Problems to work on -
a – According to the article about Tyler Sash, what caused his death on Sept. 8?
b – Carry on the article about Tyler Sash, starting right after its last sentence.

Page text -
There was more bad news for the NFL Tuesday, as another dead former player’s brain was found to have chronic traumatic encephalopathy (CTE).
Tyler Sash, 27, died Sept. 8 of an accidental overdose of pain medications in his home in Iowa.
The New York Giants cut Sash in 2013 after his fifth documented concussion. He was with the Giants for two seasons, including the 2011 Super Bowl, and started 37 games from 2007 to 2010 for the University of Iowa.
The sixth-round pick had bouts of confusion, memory loss and issues controlling his temper on occasion, according to The New York Times. Barnetta Sash, Tyler’s mother, told the Times that her son acted like a different person after he was cut from the Giants in the 2013 preseason.
“My son knew something was wrong, but he couldn’t express it,” Barnetta told The Times.
Sash’s mother donated his brain to be tested for CTE, a degenerative brain disease found in athletes with a history of repetitive brain trauma, according to Boston University. Boston University and the Concussion Legacy Foundation notified the Sash family that they found CTE in Tyler’s brain, and that it had advanced to a stage seldom seen in someone his age.
Dr. Ann McKee, chief of neuropathology at the V.A. Boston Healthcare System and a professor of neurology and pathology at the Boston University School of Medicine, who conducted the examination, said the severity of the CTE in Sash’s brain was almost on par with that of former NFL star linebacker Junior Seau. Seau committed suicide in 2012 at the age of 43.

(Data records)
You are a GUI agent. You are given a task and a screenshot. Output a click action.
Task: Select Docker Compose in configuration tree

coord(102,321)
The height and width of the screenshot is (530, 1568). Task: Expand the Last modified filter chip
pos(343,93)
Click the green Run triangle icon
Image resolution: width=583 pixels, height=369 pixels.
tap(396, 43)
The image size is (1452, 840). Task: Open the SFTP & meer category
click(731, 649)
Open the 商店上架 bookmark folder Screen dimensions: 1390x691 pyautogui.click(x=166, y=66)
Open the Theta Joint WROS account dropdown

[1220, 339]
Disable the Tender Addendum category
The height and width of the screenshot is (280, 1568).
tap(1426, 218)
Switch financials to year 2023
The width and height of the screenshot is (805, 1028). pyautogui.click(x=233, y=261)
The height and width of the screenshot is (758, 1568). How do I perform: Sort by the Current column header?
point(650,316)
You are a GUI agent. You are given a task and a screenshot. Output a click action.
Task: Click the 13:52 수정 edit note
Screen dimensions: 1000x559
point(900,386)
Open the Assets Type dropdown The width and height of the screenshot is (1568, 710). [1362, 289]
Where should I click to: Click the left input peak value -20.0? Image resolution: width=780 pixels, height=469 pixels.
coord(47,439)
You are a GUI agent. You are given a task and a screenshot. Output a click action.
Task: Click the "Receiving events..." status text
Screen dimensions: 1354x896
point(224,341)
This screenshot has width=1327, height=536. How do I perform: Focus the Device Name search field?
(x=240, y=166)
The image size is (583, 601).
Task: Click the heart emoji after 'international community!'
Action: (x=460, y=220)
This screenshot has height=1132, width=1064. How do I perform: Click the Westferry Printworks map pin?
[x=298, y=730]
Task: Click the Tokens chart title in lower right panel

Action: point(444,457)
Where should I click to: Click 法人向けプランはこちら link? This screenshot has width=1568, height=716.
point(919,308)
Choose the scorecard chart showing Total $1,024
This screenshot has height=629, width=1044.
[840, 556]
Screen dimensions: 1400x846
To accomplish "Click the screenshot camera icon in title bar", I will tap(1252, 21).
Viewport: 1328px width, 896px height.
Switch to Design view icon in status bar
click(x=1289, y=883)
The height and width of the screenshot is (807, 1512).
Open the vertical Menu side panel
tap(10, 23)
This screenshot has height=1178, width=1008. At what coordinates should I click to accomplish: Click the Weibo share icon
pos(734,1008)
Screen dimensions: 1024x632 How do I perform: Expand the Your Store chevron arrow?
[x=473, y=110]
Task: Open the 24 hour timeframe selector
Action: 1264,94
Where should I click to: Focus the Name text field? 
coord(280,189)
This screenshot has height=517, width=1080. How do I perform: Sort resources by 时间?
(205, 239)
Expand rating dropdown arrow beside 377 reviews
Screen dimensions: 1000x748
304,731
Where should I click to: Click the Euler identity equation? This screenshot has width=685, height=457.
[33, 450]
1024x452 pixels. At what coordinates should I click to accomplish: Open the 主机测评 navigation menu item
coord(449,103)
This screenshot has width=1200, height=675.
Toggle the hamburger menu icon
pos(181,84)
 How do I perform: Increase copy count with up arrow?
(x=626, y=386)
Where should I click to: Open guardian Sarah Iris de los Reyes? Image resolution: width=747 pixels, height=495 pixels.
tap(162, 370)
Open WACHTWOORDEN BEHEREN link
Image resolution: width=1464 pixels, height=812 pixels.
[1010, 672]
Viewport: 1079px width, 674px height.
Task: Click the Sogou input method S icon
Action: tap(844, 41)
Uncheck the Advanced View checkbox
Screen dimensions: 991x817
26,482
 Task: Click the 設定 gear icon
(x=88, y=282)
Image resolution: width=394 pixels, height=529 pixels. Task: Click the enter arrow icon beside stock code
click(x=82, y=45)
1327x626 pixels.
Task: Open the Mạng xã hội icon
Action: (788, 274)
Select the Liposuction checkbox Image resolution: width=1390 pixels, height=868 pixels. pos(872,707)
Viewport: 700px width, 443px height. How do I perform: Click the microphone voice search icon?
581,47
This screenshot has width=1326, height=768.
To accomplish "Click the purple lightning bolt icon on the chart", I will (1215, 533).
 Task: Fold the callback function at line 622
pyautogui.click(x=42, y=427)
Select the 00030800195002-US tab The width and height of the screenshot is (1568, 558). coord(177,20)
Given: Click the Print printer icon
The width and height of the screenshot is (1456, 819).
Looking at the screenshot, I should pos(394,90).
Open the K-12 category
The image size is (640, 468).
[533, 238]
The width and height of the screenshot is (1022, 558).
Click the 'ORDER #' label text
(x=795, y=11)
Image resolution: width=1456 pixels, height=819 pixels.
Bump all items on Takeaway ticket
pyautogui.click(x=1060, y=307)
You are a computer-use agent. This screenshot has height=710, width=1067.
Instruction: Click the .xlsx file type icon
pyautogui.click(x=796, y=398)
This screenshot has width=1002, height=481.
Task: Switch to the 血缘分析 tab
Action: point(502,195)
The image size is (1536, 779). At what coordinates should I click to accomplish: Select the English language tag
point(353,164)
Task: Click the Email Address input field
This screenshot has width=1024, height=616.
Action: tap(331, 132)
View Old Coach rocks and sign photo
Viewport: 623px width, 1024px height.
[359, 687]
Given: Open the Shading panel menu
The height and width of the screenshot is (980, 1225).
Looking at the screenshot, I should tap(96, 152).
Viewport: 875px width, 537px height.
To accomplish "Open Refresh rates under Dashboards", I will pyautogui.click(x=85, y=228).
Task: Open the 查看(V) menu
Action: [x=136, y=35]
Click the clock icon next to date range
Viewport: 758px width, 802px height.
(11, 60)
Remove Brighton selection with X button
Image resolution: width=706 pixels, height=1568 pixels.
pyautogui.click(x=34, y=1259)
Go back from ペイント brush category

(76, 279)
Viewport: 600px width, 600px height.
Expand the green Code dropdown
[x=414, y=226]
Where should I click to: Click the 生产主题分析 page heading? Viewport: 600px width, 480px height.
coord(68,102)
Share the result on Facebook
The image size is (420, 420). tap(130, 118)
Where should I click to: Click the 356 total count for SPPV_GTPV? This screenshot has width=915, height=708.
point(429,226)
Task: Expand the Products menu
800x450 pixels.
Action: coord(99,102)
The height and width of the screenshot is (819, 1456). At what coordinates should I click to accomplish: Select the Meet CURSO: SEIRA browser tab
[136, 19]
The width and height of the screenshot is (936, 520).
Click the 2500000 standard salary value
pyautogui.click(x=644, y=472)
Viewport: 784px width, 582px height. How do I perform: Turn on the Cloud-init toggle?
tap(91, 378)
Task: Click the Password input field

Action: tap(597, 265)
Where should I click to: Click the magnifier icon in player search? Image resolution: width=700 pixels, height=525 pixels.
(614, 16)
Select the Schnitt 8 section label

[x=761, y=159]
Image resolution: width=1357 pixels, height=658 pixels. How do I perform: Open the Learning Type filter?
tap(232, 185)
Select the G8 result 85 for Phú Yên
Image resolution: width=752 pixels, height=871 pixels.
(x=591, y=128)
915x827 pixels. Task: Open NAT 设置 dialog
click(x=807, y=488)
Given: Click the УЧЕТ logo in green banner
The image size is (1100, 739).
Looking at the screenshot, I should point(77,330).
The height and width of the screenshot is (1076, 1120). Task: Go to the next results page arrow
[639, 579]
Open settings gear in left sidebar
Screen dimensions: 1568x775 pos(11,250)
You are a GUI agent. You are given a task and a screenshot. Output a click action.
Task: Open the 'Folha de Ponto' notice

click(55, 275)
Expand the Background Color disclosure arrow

Answers to the exercises -
a – An accidental overdose of pain medications in his home in Iowa.

b –
CTE is graded on a scale from 0 to 4. Sash was at stage 2. Sash’s advanced CTE contributed to his shaky memory and difficulty doing routine tasks like composing or reading emails, The Times reports. Behavior like this, as well as impaired judgment, aggression and depression, are all associated with brain degeneration.
"Concussions can result in a variety of symptoms such as a brief loss of consciousness, headache, nausea/vomiting, dizziness, vision changes, light/sound sensitivity, loss of balance, mood/personality changes, poor concentration or mental slowness, lethargy and changes in sleep patterns," Mark Barisa, a board-ceritified neuropsychologist, said.
Sash was on painkillers to combat chronic shoulder pain from NFL-related injuries. Sash played football for 16 years and had five documented concussions, but took a beating playing the sport. Experts believe that hits that are not strong enough to cause a concussion can also significantly contribute to the effects of CTE. These less severe blows to the head are especially disturbing because they often go undiagnosed, The Times reports.
CTE has become a more apparent issue in the NFL in the past few years. A study from the US Department of Veterans Affairs and Boston University found that CTE is rampant among football players. About 95 percent of the former NFL players and about 80 percent of all other former football players tested positive for CTE. CTE was also found in 131 of 165 deceased football players.